_WHAT YOU NEED TO DO_
Reproduce every line of the listing below without changing anything, and leave the pictures out.

━━━━━ RECORDS PROVIDED

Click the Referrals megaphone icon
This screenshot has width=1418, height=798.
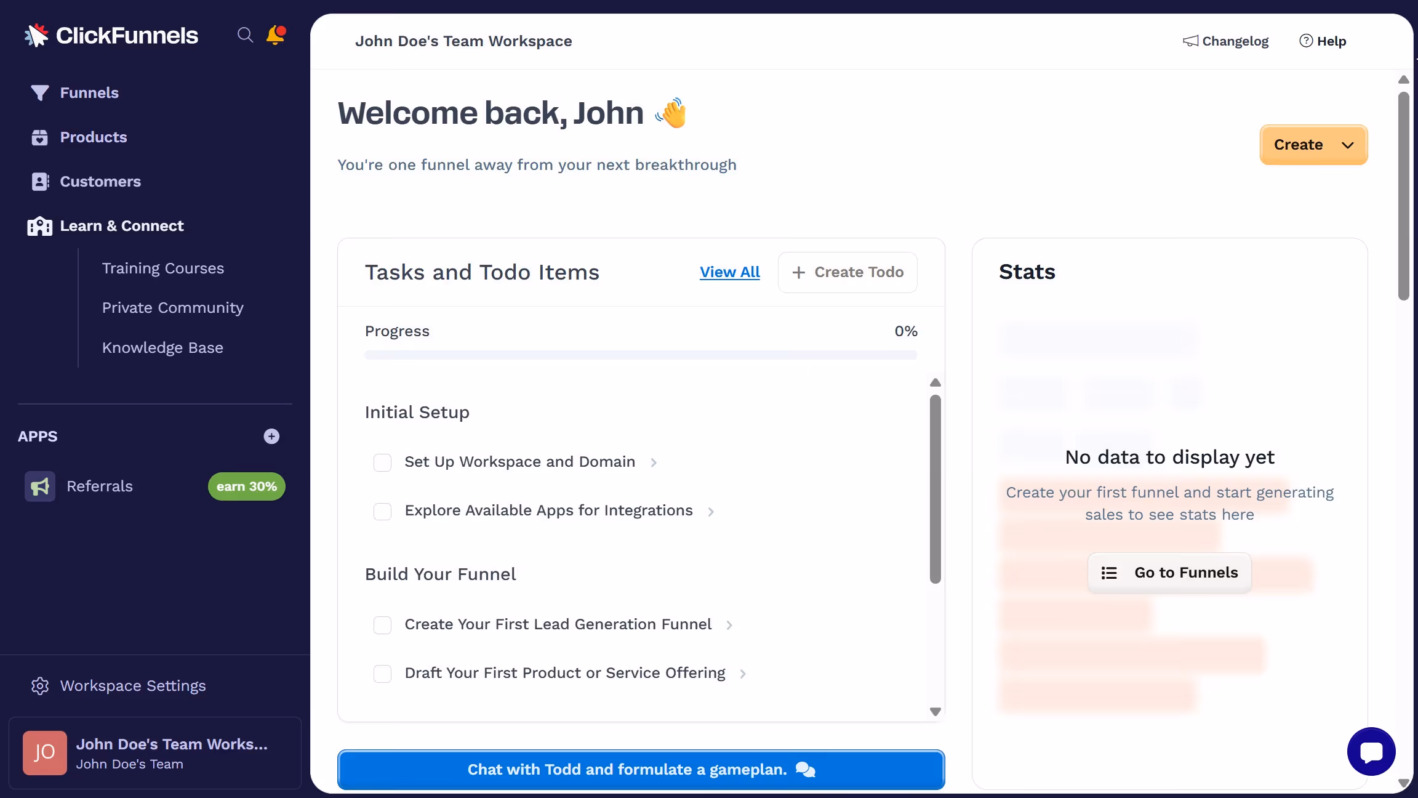40,486
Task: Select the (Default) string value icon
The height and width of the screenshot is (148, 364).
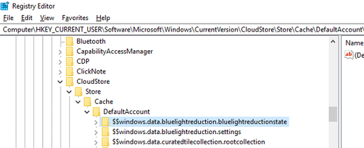Action: point(349,55)
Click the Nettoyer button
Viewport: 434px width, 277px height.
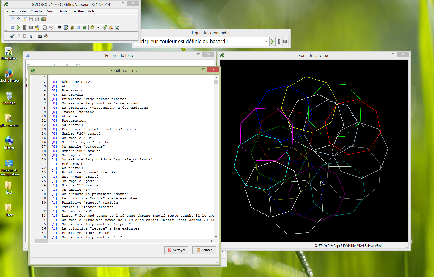(x=176, y=250)
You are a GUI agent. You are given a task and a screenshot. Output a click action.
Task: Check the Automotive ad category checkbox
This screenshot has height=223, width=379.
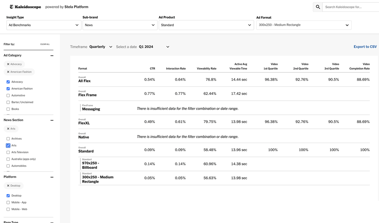click(8, 95)
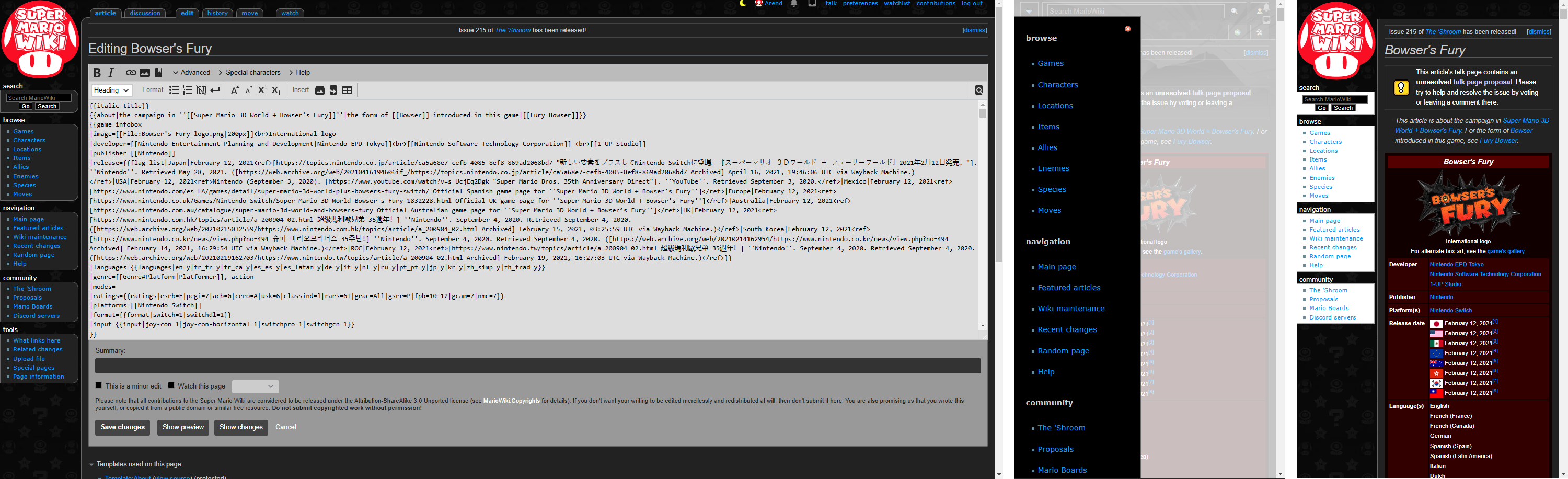Click the Show preview button
The height and width of the screenshot is (479, 1568).
click(183, 427)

━━━━━━━━━━

_PROBLEM SOLUTION_
Click the Referrals megaphone icon
This screenshot has width=1418, height=798.
40,486
Task: Select the (Default) string value icon
The height and width of the screenshot is (148, 364).
Action: point(349,55)
Click the Nettoyer button
Viewport: 434px width, 277px height.
(x=176, y=250)
You are a GUI agent. You are given a task and a screenshot. Output a click action.
Task: Check the Automotive ad category checkbox
This screenshot has height=223, width=379.
click(8, 95)
Click the Show preview button
The height and width of the screenshot is (479, 1568).
click(183, 427)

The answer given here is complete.